A few Google’s later and I had read a load of stuff that didn’t help at all, including one Apple Discussion post that was supposed to provide the answer but didn’t. I then came across a post that showed a way of checking to see if the syntax in your configuration files works. So via terminal, I typed in:
[warn] NameVirtualHost *:80 has no Virtual Hosts
Thanks. For. That.
If name-based vhosts should be used a NameVirtualHost directive must appear with the IP address set to be used for the name-based vhosts. In other words, you must specify the IP address that holds the hostname aliases (CNAMEs) for your name-based vhosts via a NameVirtualHost directive in your configuration file.

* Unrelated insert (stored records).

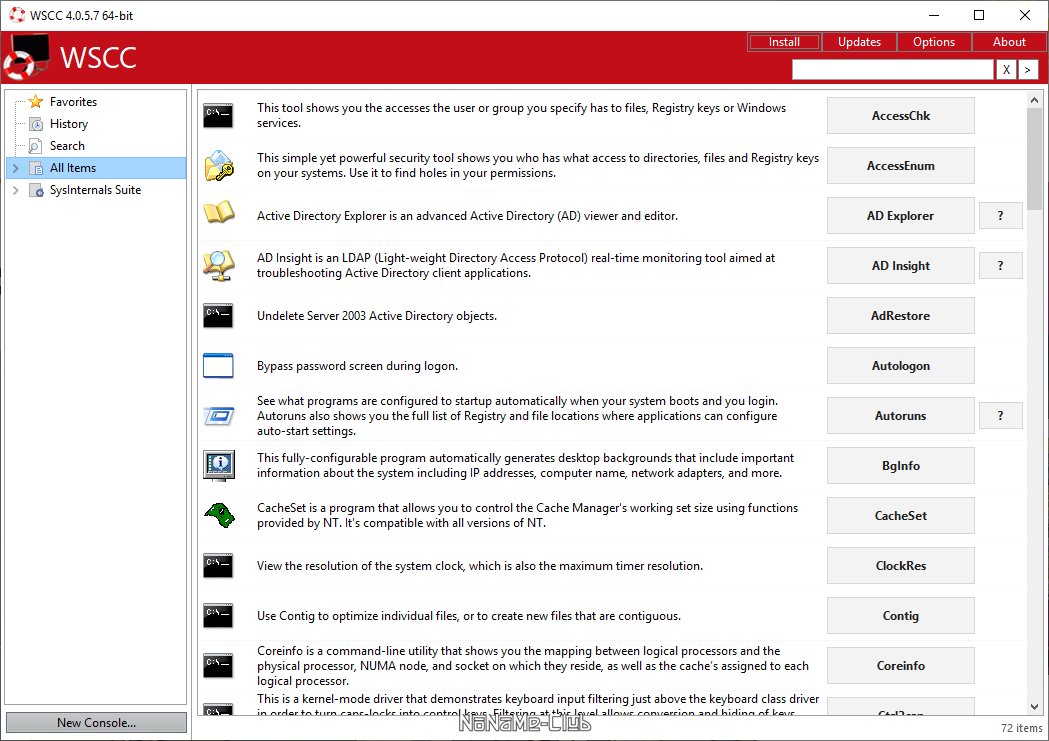The height and width of the screenshot is (741, 1049).
Task: Click the search input field
Action: pos(892,69)
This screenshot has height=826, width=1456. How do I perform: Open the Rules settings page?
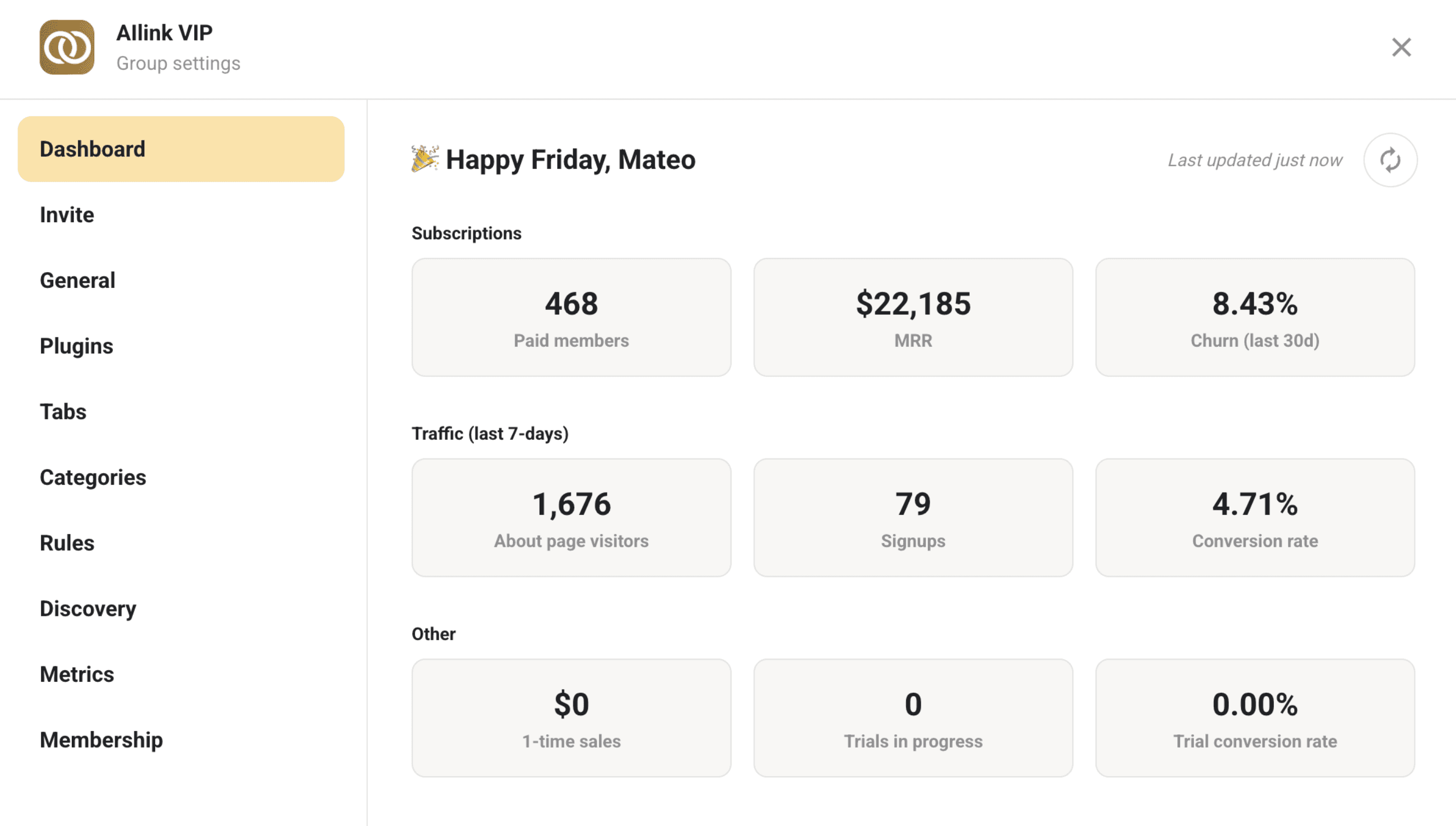pos(67,543)
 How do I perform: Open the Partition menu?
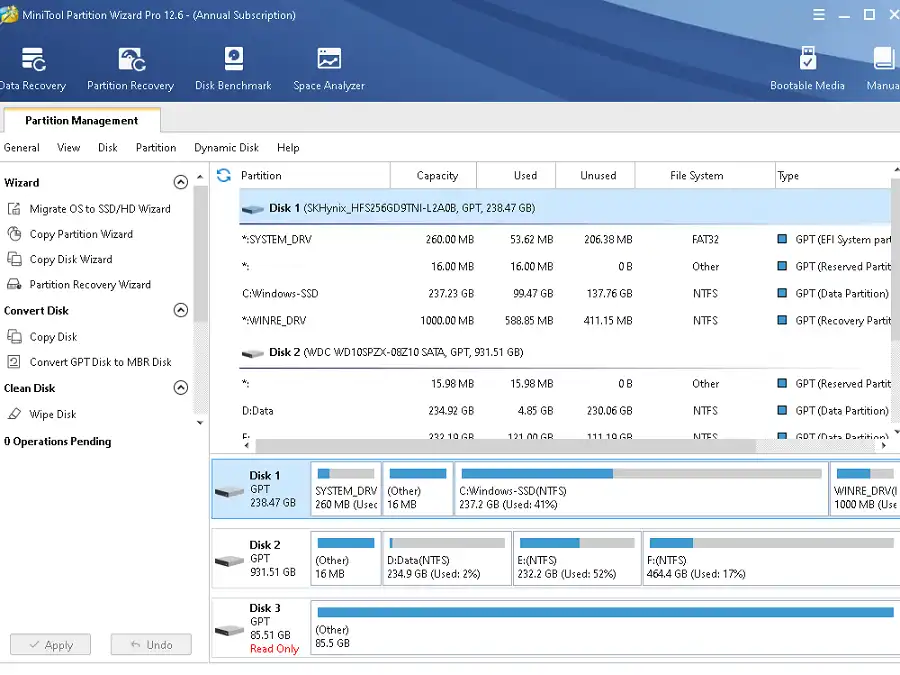tap(156, 147)
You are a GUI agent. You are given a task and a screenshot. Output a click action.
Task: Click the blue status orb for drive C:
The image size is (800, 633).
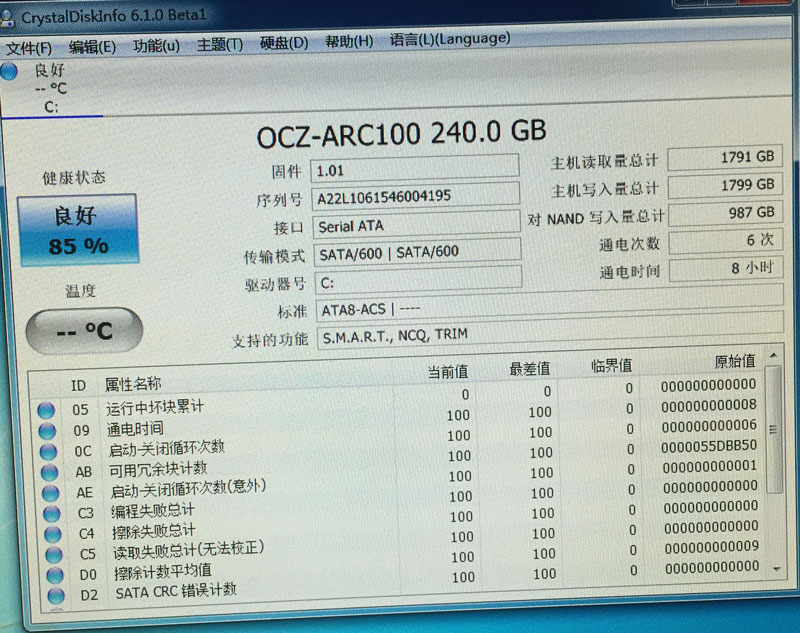(x=10, y=71)
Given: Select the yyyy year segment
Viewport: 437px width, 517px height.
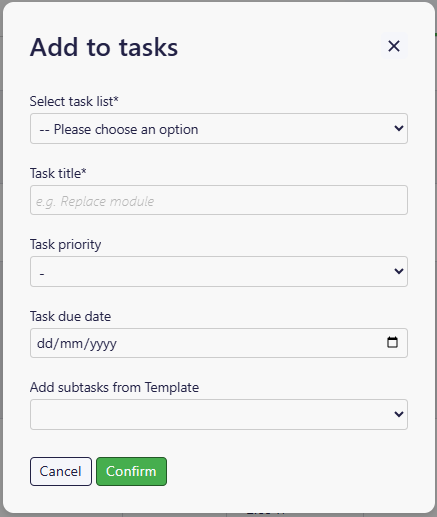Looking at the screenshot, I should [x=103, y=344].
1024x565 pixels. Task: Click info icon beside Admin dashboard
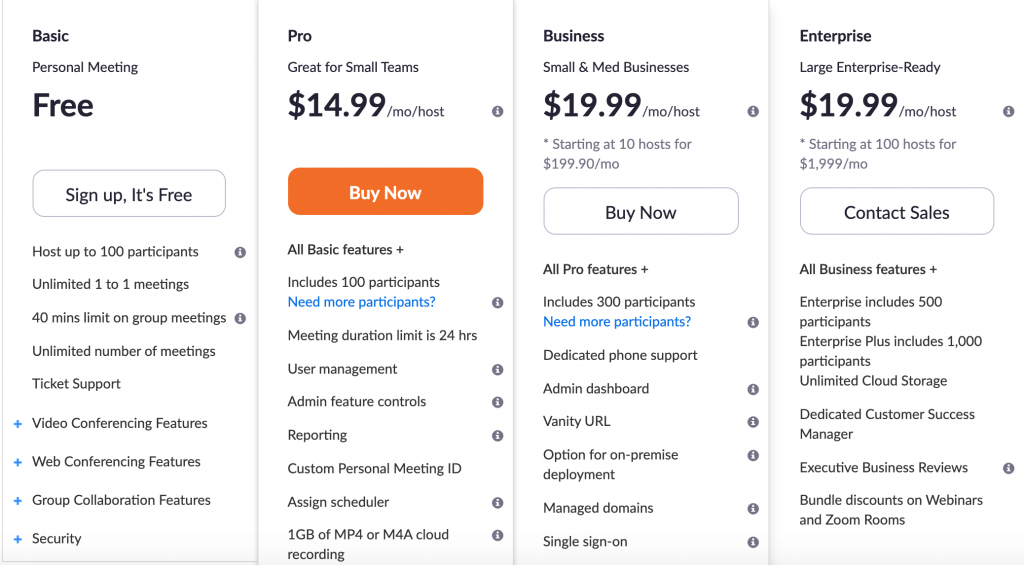tap(753, 389)
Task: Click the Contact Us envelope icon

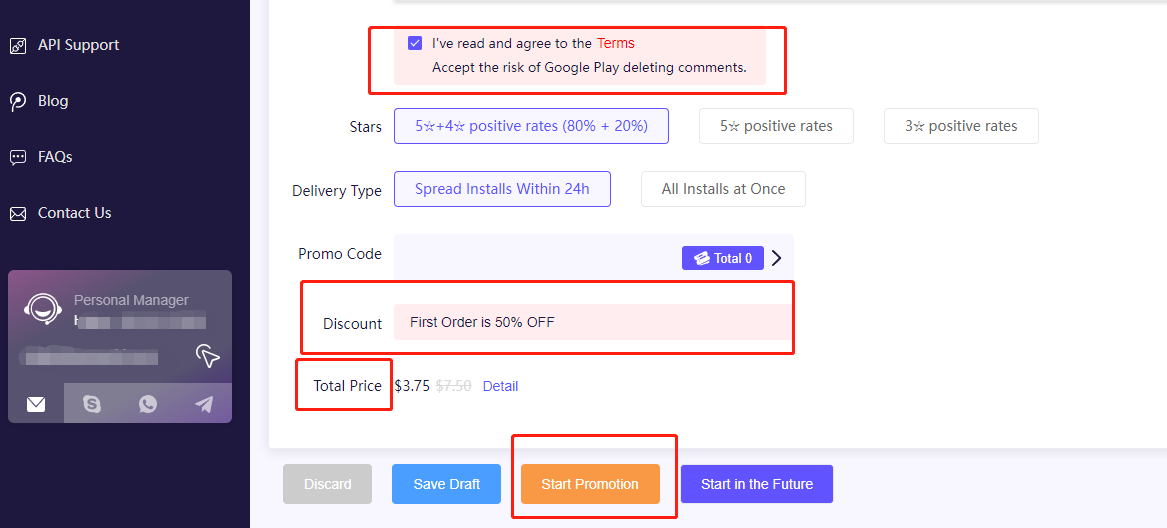Action: 18,214
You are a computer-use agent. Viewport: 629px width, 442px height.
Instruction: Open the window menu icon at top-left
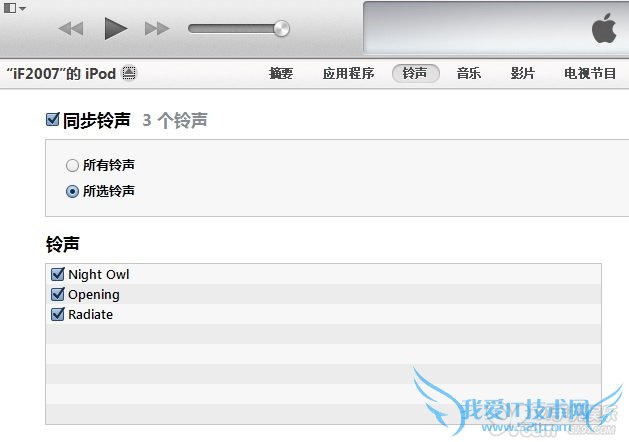click(15, 8)
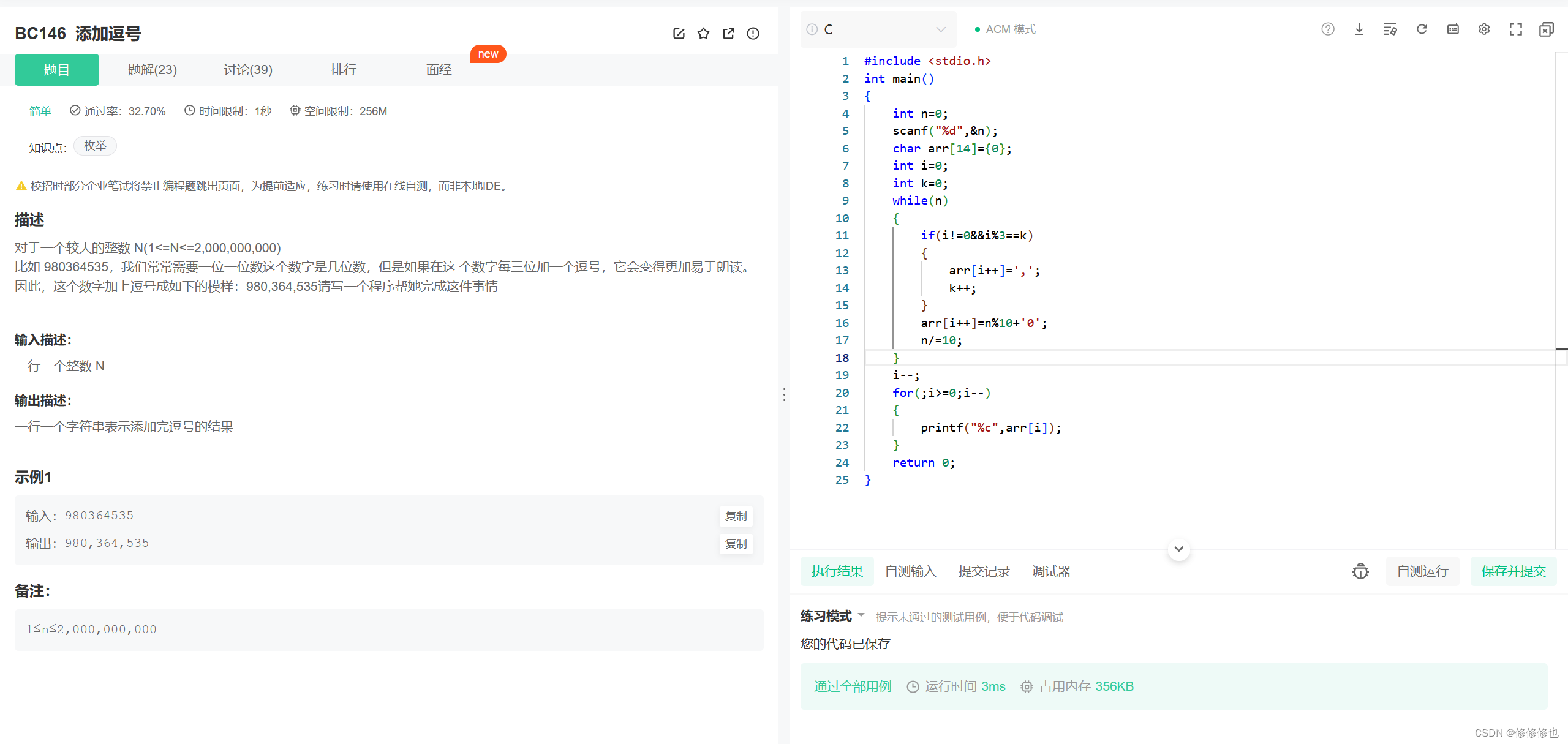Open problem in a new window

point(728,33)
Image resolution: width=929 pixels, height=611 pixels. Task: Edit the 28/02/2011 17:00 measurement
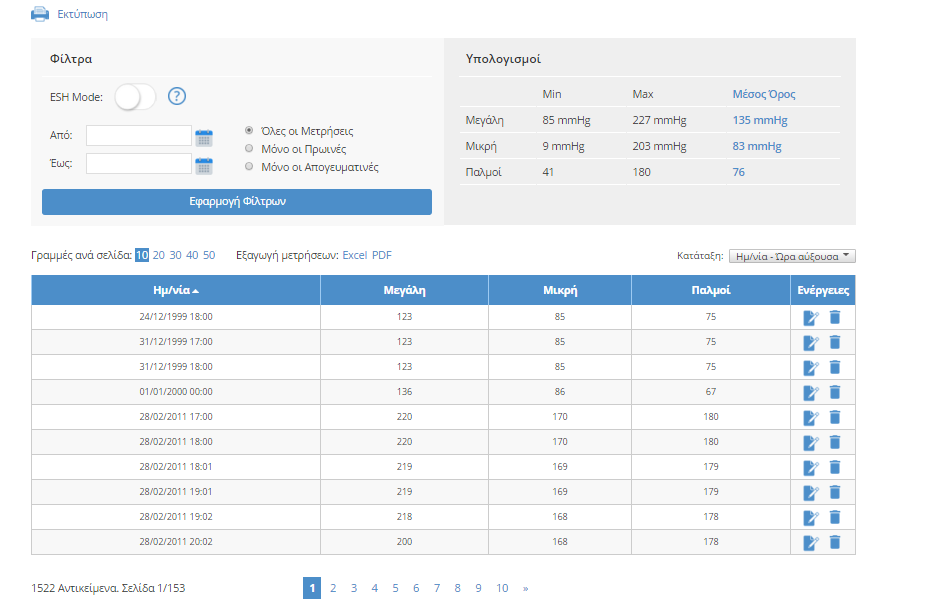[x=811, y=417]
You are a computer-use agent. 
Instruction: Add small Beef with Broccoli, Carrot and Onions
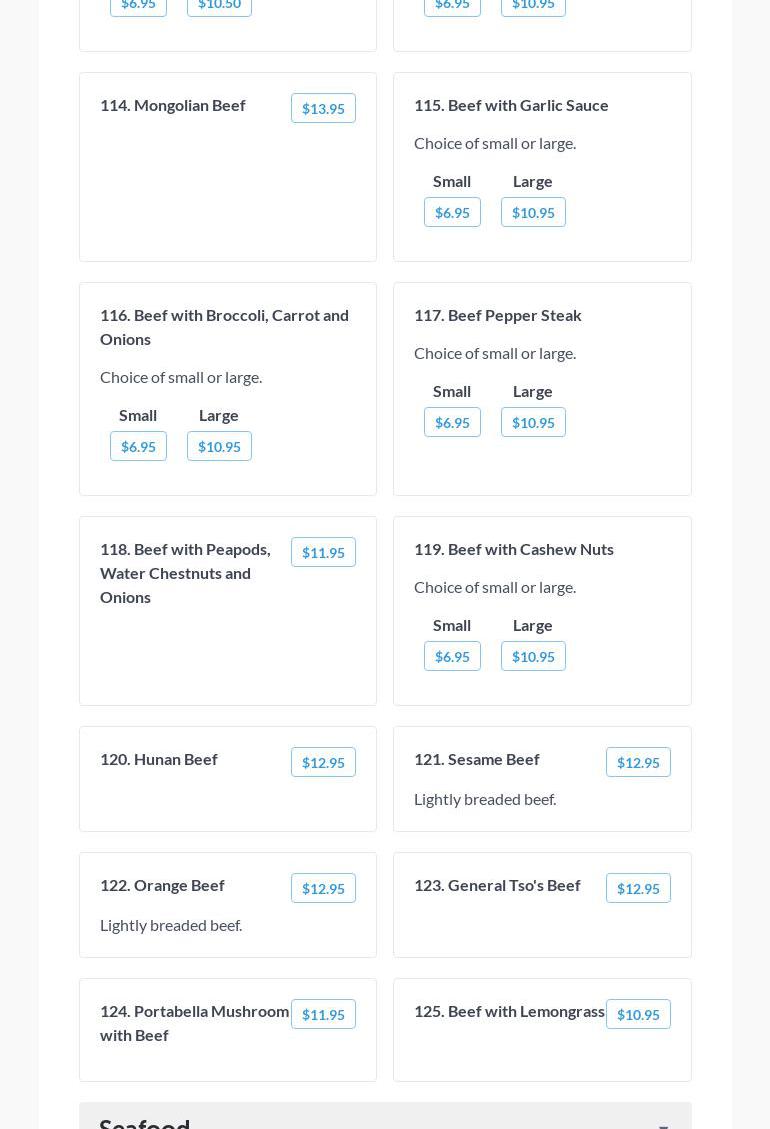(138, 446)
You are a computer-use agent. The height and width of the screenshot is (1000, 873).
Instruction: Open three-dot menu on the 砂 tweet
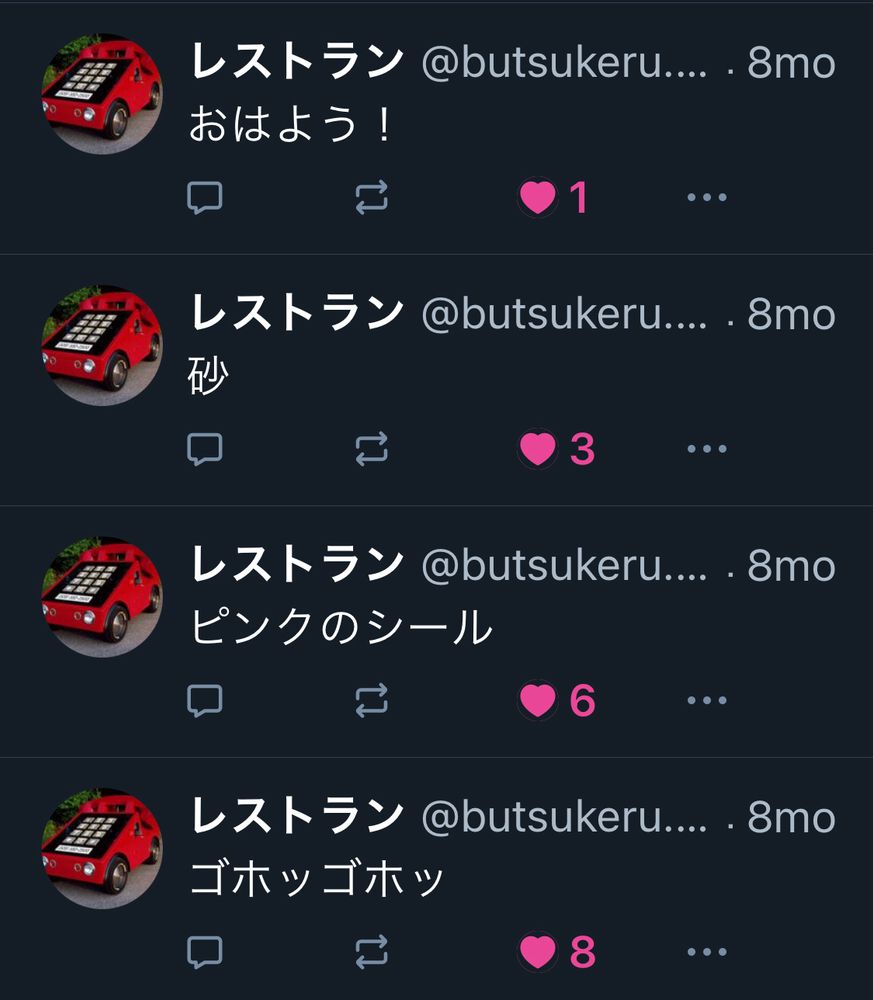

Now, I might be wrong here, but that basically intimated that I might actually need to put an IP address in. Previously, in my 1.3.3 I had always gotten away with NamVirtualHost *:80 and VirtualHost *. Not anymore it seems. I put in the IP address, in both the NameVirtualHost directive and the VirtualHost directives and bingo, I finally had my virtual hosts back.
So, only PHP and MySQL left…
PHP and MySQL
Now I’d already read that you need to re-create a symbolic link to your mysql default socket file for MySQL to play nice in Leopard. PHP, it seems, might also require a change to the php.ini file to point to a new PHP executable location. The addtype directives for PHP were also missing from http.conf.
Within /etc/apache2/other there is a php.conf file though, and this contains the PHP addtype directives. This conf file is automagically appended to the httpd.conf file, so there’s actually no need to add it in to httpd.conf. This is confusing, as there are the usual addtype directives within httpd.conf.
So with this in mind, I thought I’d test both first to see if they worked. I’ve got an installation of TextPattern and PHPBB on the server, as well as PHPMyAdmin, so this was going to be fairly easy. Much to my surprise, both worked.